Robotics

RLDX-1 Technical Report

New robotic policy triples success on dexterous tasks vs top competitors

Deep Dive

Researchers have introduced RLDX-1, a general-purpose robotic policy for dexterous manipulation built on the Multi-Stream Action Transformer (MSAT) architecture. MSAT unifies heterogeneous modalities — vision, language, motion, memory, and physical sensing — through modality-specific streams with cross-modal joint self-attention. The system also incorporates system-level innovations: synthesizing training data for rare manipulation scenarios, learning procedures specialized for human-like movement, and inference optimizations for real-time deployment. This combination allows RLDX-1 to handle complex, contact-rich tasks that require broader functional capabilities beyond typical vision-language-action models.

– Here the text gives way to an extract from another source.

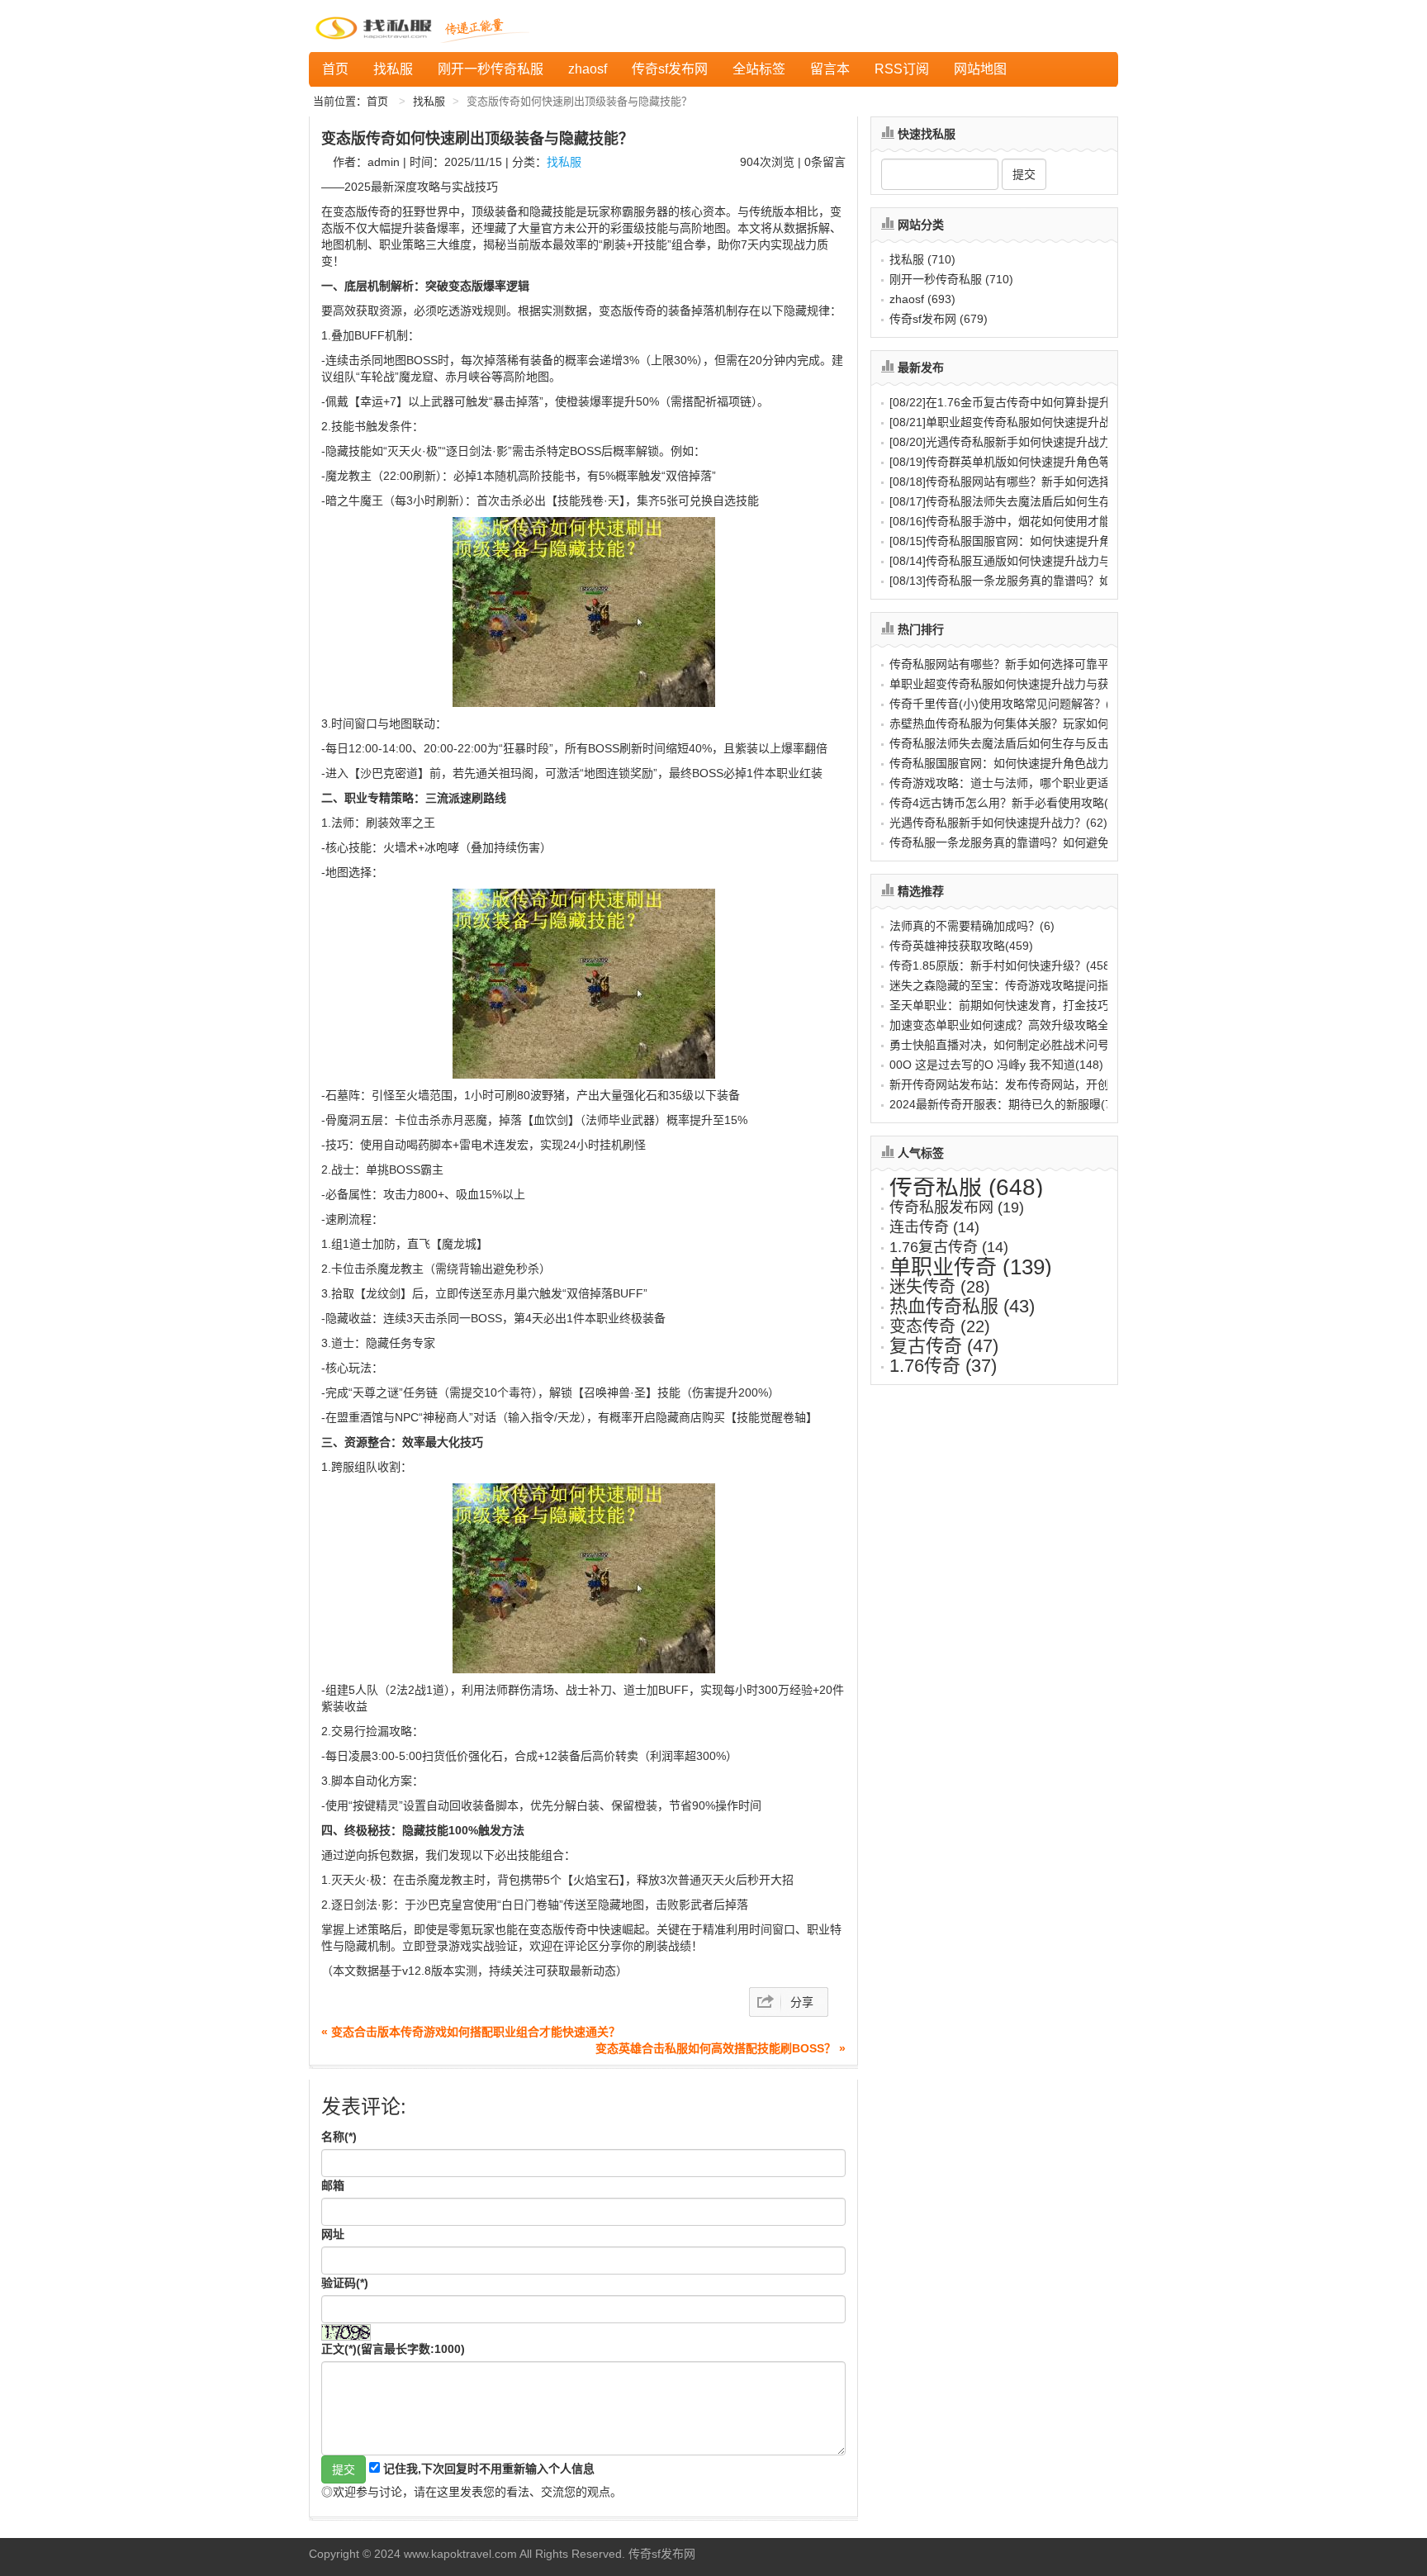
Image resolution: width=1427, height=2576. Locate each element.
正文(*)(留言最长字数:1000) (393, 2348)
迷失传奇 (939, 1287)
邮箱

In empirical evaluations, RLDX-1 consistently outperformed recent frontier VLAs like π0.5 and GR00T N1.6 across both simulation benchmarks and real-world tasks. A standout result came from ALLEX humanoid tasks, where RLDX-1 achieved 86.8% success rates compared to roughly 40% for its competitors — a more than 2x improvement. These results position RLDX-1 as a promising step toward reliable robotic policies for real-world dexterous manipulation that demands adaptability and real-time control.

Key Points
  • RLDX-1 uses the Multi-Stream Action Transformer (MSAT) with modality-specific streams and cross-modal joint self-attention
  • Achieves 86.8% success on ALLEX humanoid tasks, vastly outperforming π0.5 and GR00T N1.6 (~40%)
  • Integrates motion awareness, memory-aware decision making, and physical sensing for complex real-world tasks

Why It Matters

RLDX-1 bridges the gap between generalist VLAs and real-world dexterous manipulation, enabling reliable robot control in dynamic environments.